Message 00413: linkcheckers
Hi -
For link checkers, this is the commercial package I've used in the past:
http://www.versiontracker.com/dyn/moreinfo/macosx/15878
I've also got this python thing to work:
http://sourceforge.net/projects/linkchecker/
Finally, this the w3c tool:
http://search.cpan.org/dist/W3C-LinkChecker/
In terms of data collection, here are just a few of things we might
want to look for:
1. are the links valid?
2. is the html valid? (for a statistical subset of the pages, perhaps)
3. is the css valid?
4. are the pages accessible? (e.g., alt tags on images, etc.)

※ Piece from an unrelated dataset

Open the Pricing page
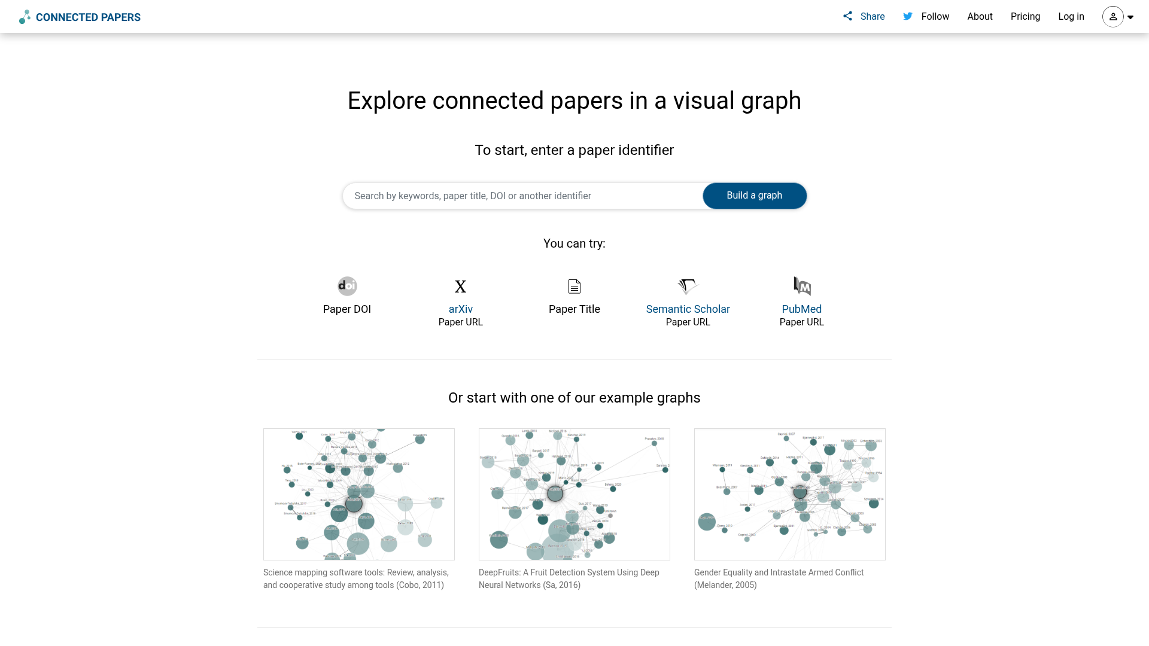1149x646 pixels. [x=1025, y=16]
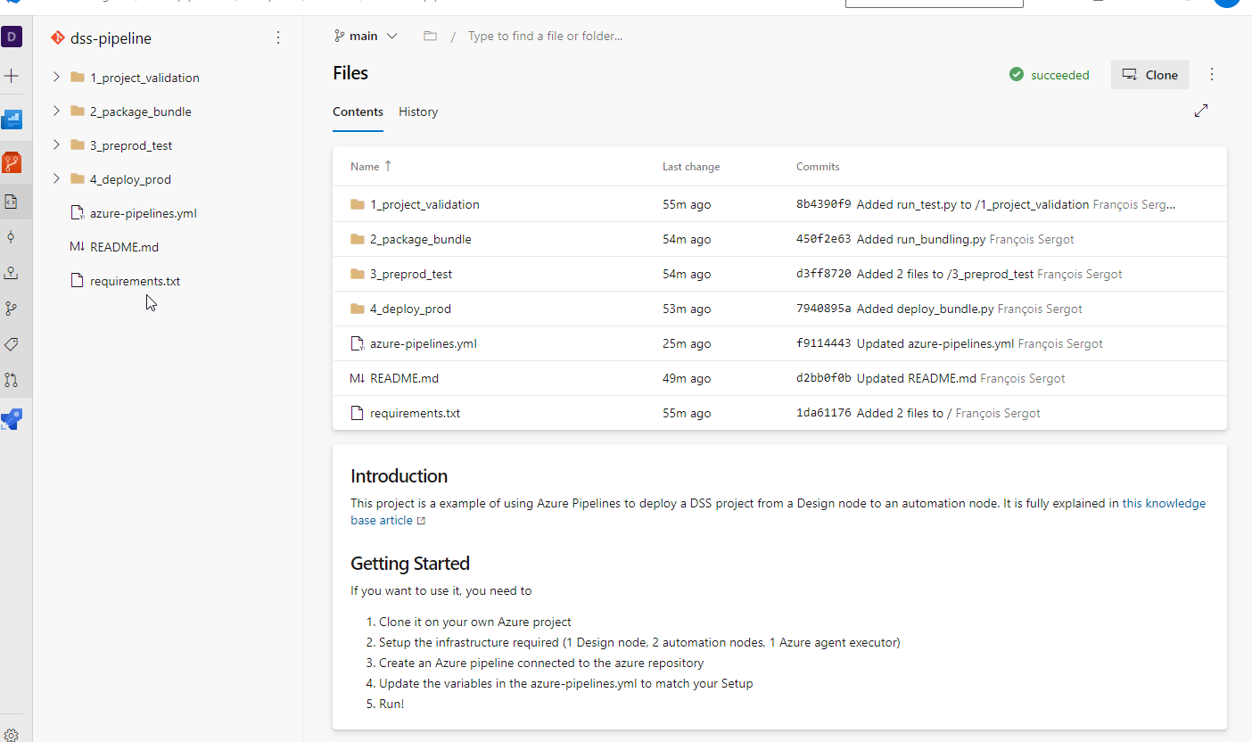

Those are all basically crawls, so have to be within the context of
the domain, the total number of pages in that "area", etc.

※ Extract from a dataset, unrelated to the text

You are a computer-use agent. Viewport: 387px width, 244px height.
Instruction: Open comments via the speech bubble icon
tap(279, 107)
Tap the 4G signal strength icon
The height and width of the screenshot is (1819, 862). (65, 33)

It seems that each "audit" has a scope (that business of agency and
departments, domain names, etc.) and a series of results within that
scope. The trick is to be able to go beyond "38 broken links for www.dhs.gov
which has 1,038 pages" and keep this extensible so we can add new
audit techniques, either scripts or perhaps otherwise.
Some of the other things we might be interested in measuring:
1. is there ftp service? rsync service?
2. nmap: what is the os of the target system or the target system(s)

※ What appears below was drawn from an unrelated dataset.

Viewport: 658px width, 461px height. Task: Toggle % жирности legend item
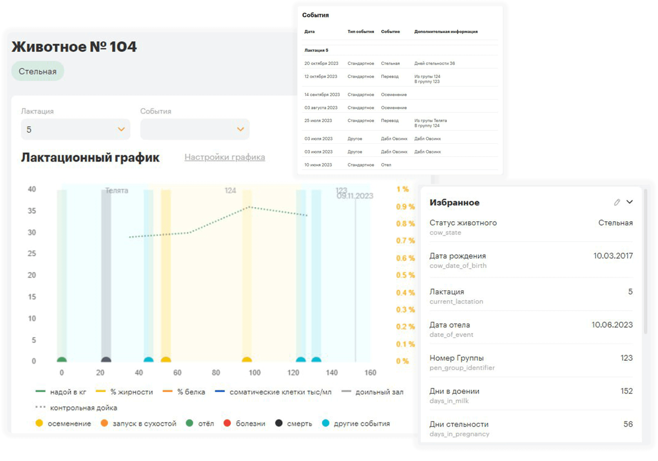(125, 392)
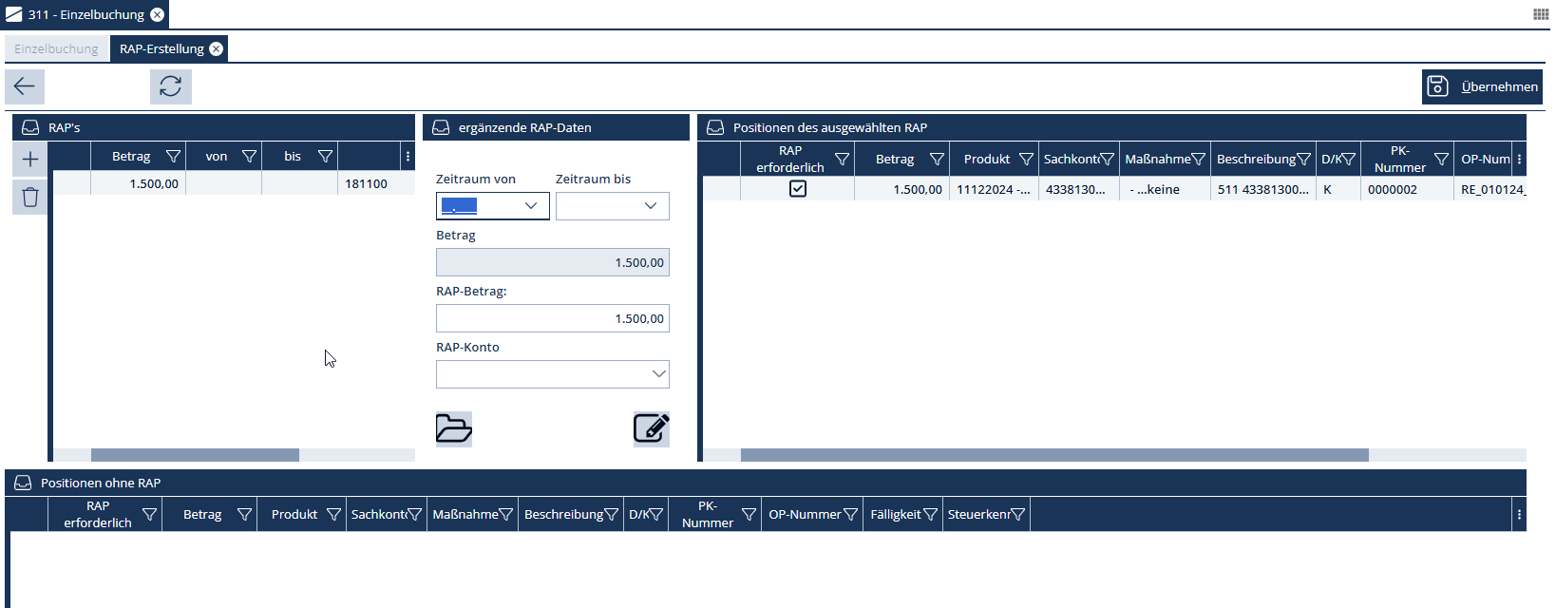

and/or firewalls? Is it "current"? Are there "bad" open ports?
3. is there a privacy statement?
4. is the site usable? Perhaps 4 designers all look at a site and
give it a grade plus some comments.
5. does a panel of experts feels the site meets the 8 principles?
Finally, I would think there is some kind of descriptive information
about the target: name of the agency, who is the chief privacy
officer, what is their address to write to with complaints, etc.
At the end of the day, I have a series of scripts that I run
periodically, which generate these various metrics. Then, a reporting
script would go in and somehow create lists, rankings, and tables.
For example, for each subdirectory in my master directory, make a
table listing the name of the agency, the absolute number of bad
links, the percentage of bad links, the number of css errors, and the
panel of experts metric for usability. Then, calculate some overall
ranking based on weighting of those individual metrics.
I think I'd start with the w3c tools and look and see if there are
alternatives that seem to be used and useful.
The primary goal here is to perform the audit. But, the secondary
goal is to have the scripts/tools work in a way that other folks might
be able to use them on their own targets. If we can meet both goals,
that would be great. If not, this has to be at least simple enough
that I can figure it out and run it.
Carl